### Der Forumsbeitrag
Also ich habe kla logisch erst mal andere Grafikkarten Treiber auf gespielt da auch ihr Karten Treiber total veraltet war . Nun ja ok alles gehabt wie vorher alle Spiele laufen ohne anstand bis auf King's Bounty Amored Princess !
Hmm bin mir wirklich mehr wie nur etwas ratlos . 
Ich habe das Spiel auch schon mehre male neu instaliert und zu testzwecken das Spiel mal auf meinem PC instaliert wo es ohne zu nörseln leuft !
Dadrauf hin hab eich den Herrsteller des spiels mal angeschrieben ihre aus sage dazu : *IHRE HARDWARE ERFÜLLT NICHT DIE ANFORDERUNGEN DIE DAS SPIEL BENÖTIGT* !
So ein WITZ sag ich da mal nur . Shit Herrsteller einfacher können die es sich auch nicht machen ! Habe alles was die haben wollten über das PC System ihnen zu geschickt dann sorry sowas mehr als wie nur dummes .
Fakt ist sie hat das Spiel King's Bounty Amored Princess auf ihr jetziges PC System schon einmal durch gespielt !
Also ich weiß ehrlich nicht weiter wie oder was kann ich tun um das Spiel zum laufen zu bringen ! Wie gesagt habe sämtliche nur erdenkbaren Grafikkarten treiber aus probiert aber bis herr ohne erfolg.
Der Blue-screem sagt immer das irgentwas mit der Video Karte nicht stimmt . Wohlgemerkt es handelt sich um eine Radeon x1950 Pro AGP Karte !

### Aufgaben zur Übung
(A) Welche Grafikkarte steckt laut dem Forumsbeitrag in dem betroffenen Rechner?
(B) Ändere bitte im Forumsbeitrag den Teil von "Ich habe das" bis hinunter zu "herr ohne erfolg.", indem du "PC System" durch "Computersystem" ersetzt, und gib diesen Teil vollständig wieder.
(C) Führe den Forumsbeitrag über den Absturz von King's Bounty nach seinem letzten Satz weiter.

### Bereitgestellte Daten

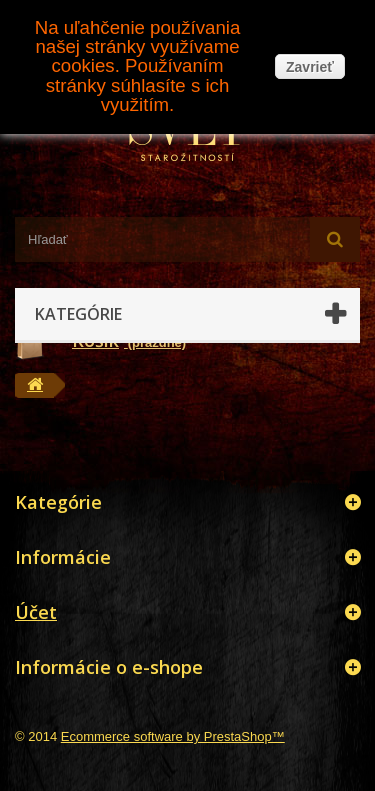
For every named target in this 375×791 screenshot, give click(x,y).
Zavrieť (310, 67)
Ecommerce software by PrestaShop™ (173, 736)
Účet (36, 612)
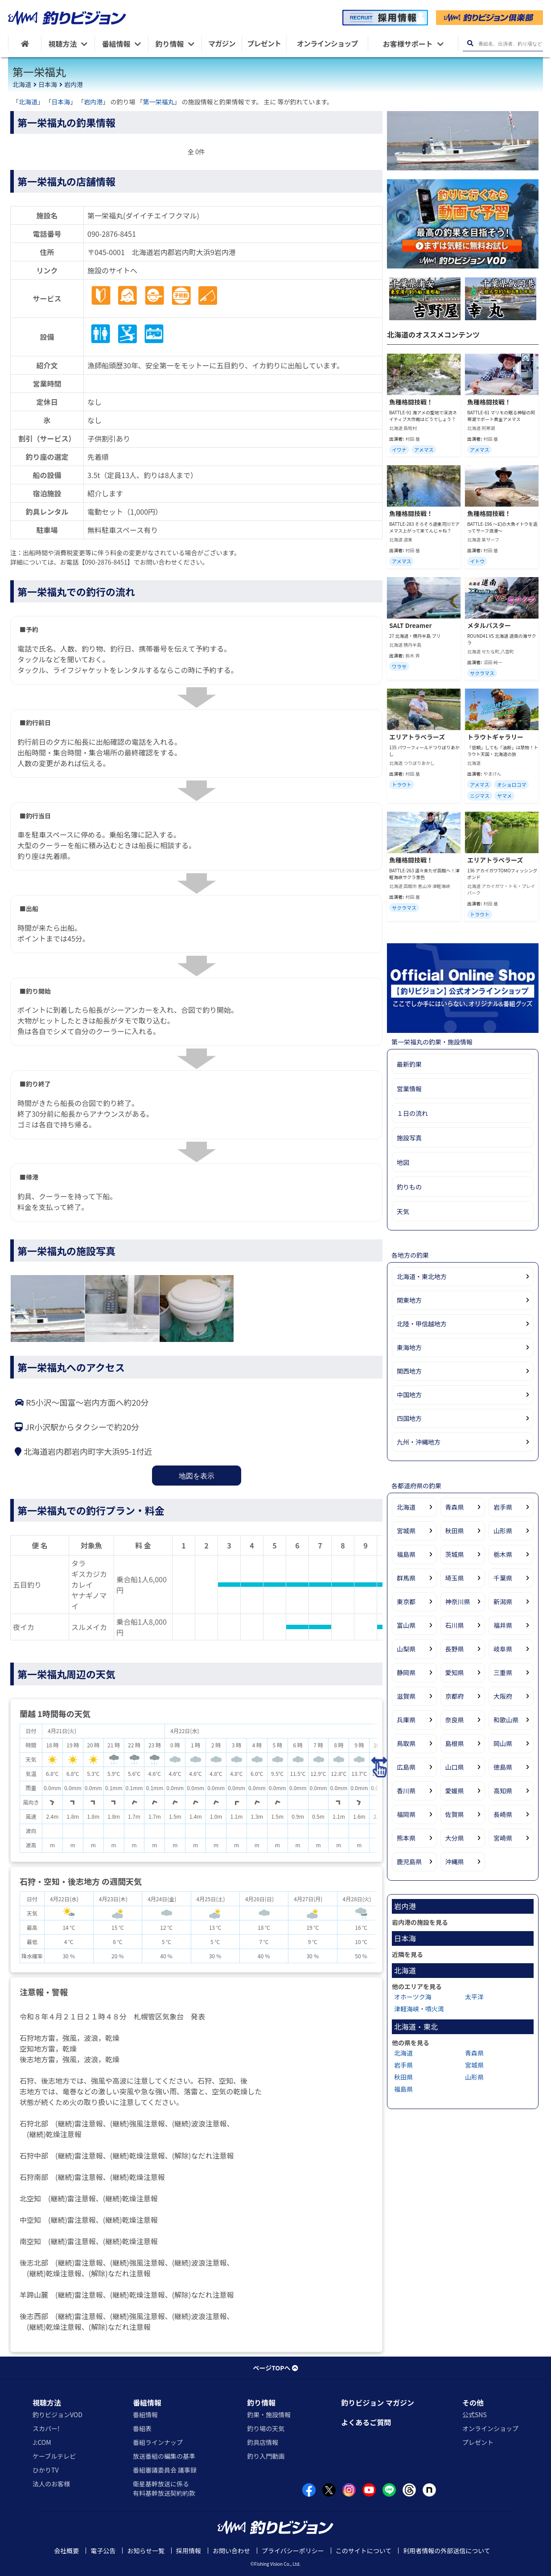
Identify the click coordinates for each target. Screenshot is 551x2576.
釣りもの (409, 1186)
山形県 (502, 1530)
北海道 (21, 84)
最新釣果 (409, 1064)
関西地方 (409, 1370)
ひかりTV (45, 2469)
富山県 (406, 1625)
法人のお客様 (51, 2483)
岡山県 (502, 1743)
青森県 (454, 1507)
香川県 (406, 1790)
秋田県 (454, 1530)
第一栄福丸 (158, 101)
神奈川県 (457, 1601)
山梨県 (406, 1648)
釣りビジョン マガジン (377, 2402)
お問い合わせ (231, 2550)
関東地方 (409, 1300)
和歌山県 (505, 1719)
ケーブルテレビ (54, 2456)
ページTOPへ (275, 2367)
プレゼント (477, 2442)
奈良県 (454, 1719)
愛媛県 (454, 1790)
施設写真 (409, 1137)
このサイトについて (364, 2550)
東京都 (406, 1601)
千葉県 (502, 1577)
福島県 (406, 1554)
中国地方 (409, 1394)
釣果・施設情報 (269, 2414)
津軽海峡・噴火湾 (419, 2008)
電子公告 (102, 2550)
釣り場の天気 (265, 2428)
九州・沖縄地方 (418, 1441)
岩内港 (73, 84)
---
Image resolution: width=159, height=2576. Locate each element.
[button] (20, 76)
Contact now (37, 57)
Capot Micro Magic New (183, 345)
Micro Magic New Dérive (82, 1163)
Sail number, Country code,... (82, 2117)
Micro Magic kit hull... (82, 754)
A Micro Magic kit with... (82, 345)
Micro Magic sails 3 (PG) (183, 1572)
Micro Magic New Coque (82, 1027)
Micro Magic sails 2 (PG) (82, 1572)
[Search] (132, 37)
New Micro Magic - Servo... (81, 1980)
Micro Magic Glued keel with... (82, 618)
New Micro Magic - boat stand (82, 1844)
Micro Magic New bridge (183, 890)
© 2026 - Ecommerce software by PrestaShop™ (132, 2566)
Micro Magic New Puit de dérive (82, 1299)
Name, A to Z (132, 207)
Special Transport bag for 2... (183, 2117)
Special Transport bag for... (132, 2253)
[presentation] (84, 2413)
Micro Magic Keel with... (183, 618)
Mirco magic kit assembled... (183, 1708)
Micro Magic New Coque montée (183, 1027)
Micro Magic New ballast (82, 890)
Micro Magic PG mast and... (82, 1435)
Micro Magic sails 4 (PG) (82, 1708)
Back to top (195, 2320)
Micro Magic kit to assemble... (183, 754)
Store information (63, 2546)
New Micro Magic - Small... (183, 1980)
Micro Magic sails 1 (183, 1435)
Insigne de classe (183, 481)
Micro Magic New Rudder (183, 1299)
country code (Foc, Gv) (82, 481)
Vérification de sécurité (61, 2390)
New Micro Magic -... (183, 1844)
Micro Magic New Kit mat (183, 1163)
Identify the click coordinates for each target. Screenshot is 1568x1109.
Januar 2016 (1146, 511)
--
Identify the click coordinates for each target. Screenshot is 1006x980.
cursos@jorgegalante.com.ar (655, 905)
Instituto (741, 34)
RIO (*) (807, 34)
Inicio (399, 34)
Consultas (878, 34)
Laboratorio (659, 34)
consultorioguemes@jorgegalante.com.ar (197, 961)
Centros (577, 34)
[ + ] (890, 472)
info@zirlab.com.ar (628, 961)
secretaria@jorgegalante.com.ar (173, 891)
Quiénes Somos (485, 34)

### Lösungen folgen
(A) Eine Radeon x1950 Pro AGP Karte.

(B)
Ich habe das Spiel auch schon mehre male neu instaliert und zu testzwecken das Spiel mal auf meinem PC instaliert wo es ohne zu nörseln leuft !
Dadrauf hin hab eich den Herrsteller des spiels mal angeschrieben ihre aus sage dazu : *IHRE HARDWARE ERFÜLLT NICHT DIE ANFORDERUNGEN DIE DAS SPIEL BENÖTIGT* !
So ein WITZ sag ich da mal nur . Shit Herrsteller einfacher können die es sich auch nicht machen ! Habe alles was die haben wollten über das Computersystem ihnen zu geschickt dann sorry sowas mehr als wie nur dummes .
Fakt ist sie hat das Spiel King's Bounty Amored Princess auf ihr jetziges Computersystem schon einmal durch gespielt !
Also ich weiß ehrlich nicht weiter wie oder was kann ich tun um das Spiel zum laufen zu bringen ! Wie gesagt habe sämtliche nur erdenkbaren Grafikkarten treiber aus probiert aber bis herr ohne erfolg.

(C)
Bitte um hilfe ! Danke euch im vorraus Andi !


----------



## Pokerclock (21. Januar 2011)

*AW: King's Bounty Amored Princess läuft nicht*

Ich habe den Thread in das Strategiespiele-Forum gepackt. Passt besser dorthin. Ebenfalls habe ich einen aussagefähigen Titel dem Thread gegeben. 

Achte auch etwas auf deinen Satzbau. Multiple Satzzeichen müssen auch nicht sein.


----------



## Space (22. Januar 2011)

*AW: King's Bounty Amored Princess läuft nicht*

Jap danke dir ist ok !


----------



## amdfreak (22. Januar 2011)

*AW: King's Bounty Amored Princess läuft nicht*

Der Sempron 3000+ ist meiner Meinung nach zu schwach.


----------



## nulchking (23. Januar 2011)

Das system ist doch schon etwas schwach auf der brust, in welcher Aufloesung spielt sie denn?
Kam seit dem letzten durch spielen ein Patch raus?


----------



## newjohnny (23. Januar 2011)

*AW: King's Bounty Amored Princess läuft nicht*

Also: Während des Spielens ALLE nicht unbedingt notwendigen Hintergrundanwendungen schließen, Rechner (wenn er vom Stromnetz getrennt ist natürlich) öffnen (Seitenwand) und säubern. Das heißt: Staub entfernen.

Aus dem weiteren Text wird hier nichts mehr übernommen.